Closed jsternberg closed 4 months ago

jsternberg commented 4 years ago

All of the sql drivers need integration tests that can be used against the actual database implementations. We are going to need this kind of framework in the future for other implementations like the promql transpiler, influxql, and whatever other sources we interact with.

This will likely involve creating docker sidecars as part of the integration test.

This issue is specifically about testing mysql and postgres.

This will need to be separated from the other unit tests in some way just so we don't need to run them on our local machines. If the tests don't take too long, it is ok if they are run by default in CI. If they do take more time to run (such as maybe >1 minute), then it is ok if they only run when a commit lands on master.

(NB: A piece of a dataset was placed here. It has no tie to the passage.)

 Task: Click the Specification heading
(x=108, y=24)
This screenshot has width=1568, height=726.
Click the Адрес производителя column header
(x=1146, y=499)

The only requirement is that they must be run before we perform any kind of release.

onelson commented 1 year ago

The initial lift towards this was done in https://github.com/influxdata/flux/pull/4317 and there were a handful of follow-up PRs to add additional backend support for the problem cases encountered along the way.

The status quo gives us the ability to run local integration tests against a non-exhaustive list of supported backends. We have internal docs on how to manually test some cloud-based backends (such as Google BigQuery, Snowflake).

The docker setup for certain backends required modification of the container fs in clumsy ways to configure them. The workflow also relies on docker exec to seed initial test data in already running instances. These aspects are barriers to getting this going in CI since approaches to smooth this over involve a combination of publishing custom docker images per backend (to help automate the configuration steps) or perhaps a CI environment where we can do docker-in-docker (DinD) to more closely resemble the local workflow.

Futhermore, some backends (notably Vertica and HANA) take minutes (3-5) to start up and become ready for connections, adding to the pain should we want to make this a barrier in CI.